Despite the ongoing failures of the SEC's Whistleblower Program, the unsettling findings about the SEC's former Ombudsman, and the troubling history of the SEC's former Inspector General, SEC Chair Gensler just didn't see the need to offer even a word about any of the aforementioned in his published Senate testimony. Moreover, the word "whistleblower" never even made it into the two published versions of Gensler's Senate testimony. What Chair Gensler did manage to work into his testimony was this:

While the Division is doing more with less, we do need more resources. For example, more cases are being litigated and going to trial. The SEC has tried the same number of cases to verdict in federal courts in FY22 (14) as we did in the prior three fiscal years combined.

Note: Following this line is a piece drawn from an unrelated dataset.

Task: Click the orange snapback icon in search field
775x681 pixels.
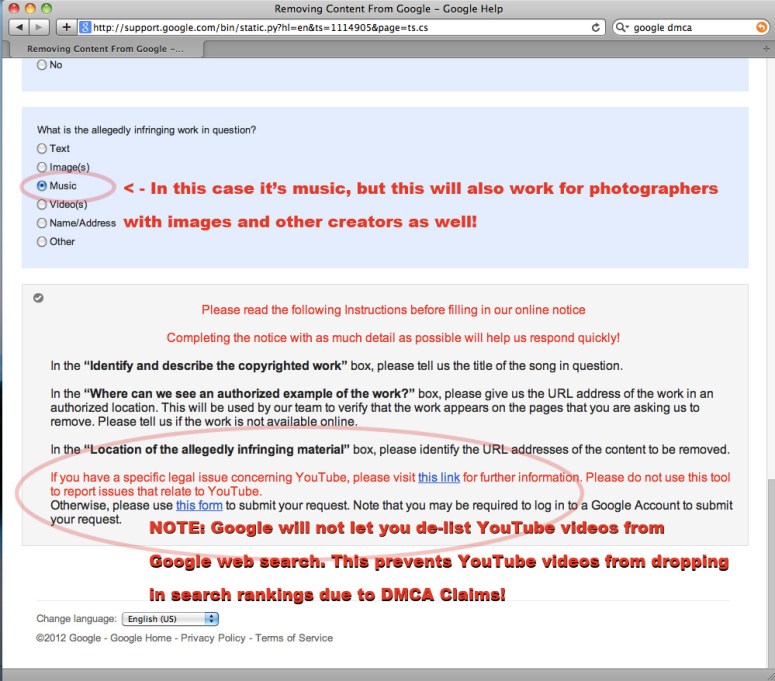Action: [x=761, y=27]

Further, in FY21, we received 46,000 tips, complaints, and referrals from members of the public, up from about 16,000 five years earlier.

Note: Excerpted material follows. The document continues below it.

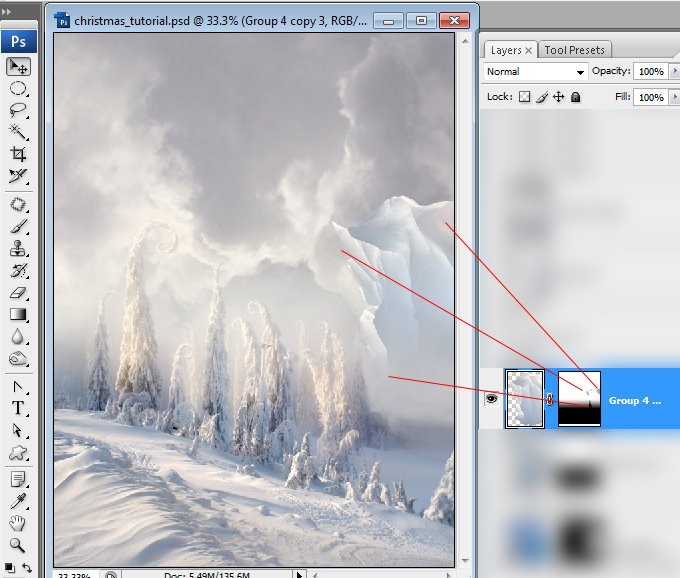The image size is (680, 578).
Task: Choose the Magic Wand tool
Action: point(18,132)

Doing more with less?  As in what the rest of us do every single day? Y'all understand the meaning of "inflation?" 

Gensler touts the SEC's 2022 trial-to-verdict docket of 14 cases as equaling the total for three prior years combined. Of course, a fairer disclosure might have allowed that those former three years of 2020, 2021, and 2022 spanned the Covid pandemic. You remember that, right? Folks didn't go to work. Courts were closed. Continuances and adjournments became the default. Life as we know it came to a standstill. 

Don't Go There: For those of you who want to argue that I'm politically biased against Chair Gensler or have some grudge against him, please recall my remarks as published in the February 12, 2021, "Securities Industry Commentator," 
https://www.rrbdlaw.com/5687/securities-industry-commentator/
, where I stated, in part, that:

Statement of Acting Chair Allison Herren Lee on Contingent Settlement Offers (SEC Release)

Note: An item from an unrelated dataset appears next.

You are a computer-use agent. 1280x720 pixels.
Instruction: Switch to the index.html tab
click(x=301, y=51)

As BrokeAndBroker.com and Securities Industry Commentator readers know, I detest the SEC's unprincipled history of sanctioning corporate fraudsters in one breath, and then, in the next breath, granting them exemptions from "Bad Boy" provisions. In recent months, when asked about who I would like to see installed as the next SEC Chair, my list of candidates tended to include Preet Bharara, Gary Gensler, and Kara Stein. As such, I welcomed Gensler's selection. That being said, former SEC Commissioner Kara Stein would have been a wonderful choice because of her staunch opposition to the SEC's policy of granting knee-jerk-like exemptions to a slew of corporate miscreants . . .

Finally, as to Gensler noting in his Senate testimony that the SEC received "46,000 tips, complaints, and referrals," one has to wonder about the impact of the former Ombudsman's mishandling of tips, complaints, and referrals on that number. Oh, and let's not forget the Office of the Whistleblower's own management issues negatively impacted those numbers. And perhaps we might speculate as to whether a wave of appeals will soon flood the federal courts when folks who were denied SEC Whistleblower Awards digest the OIG report.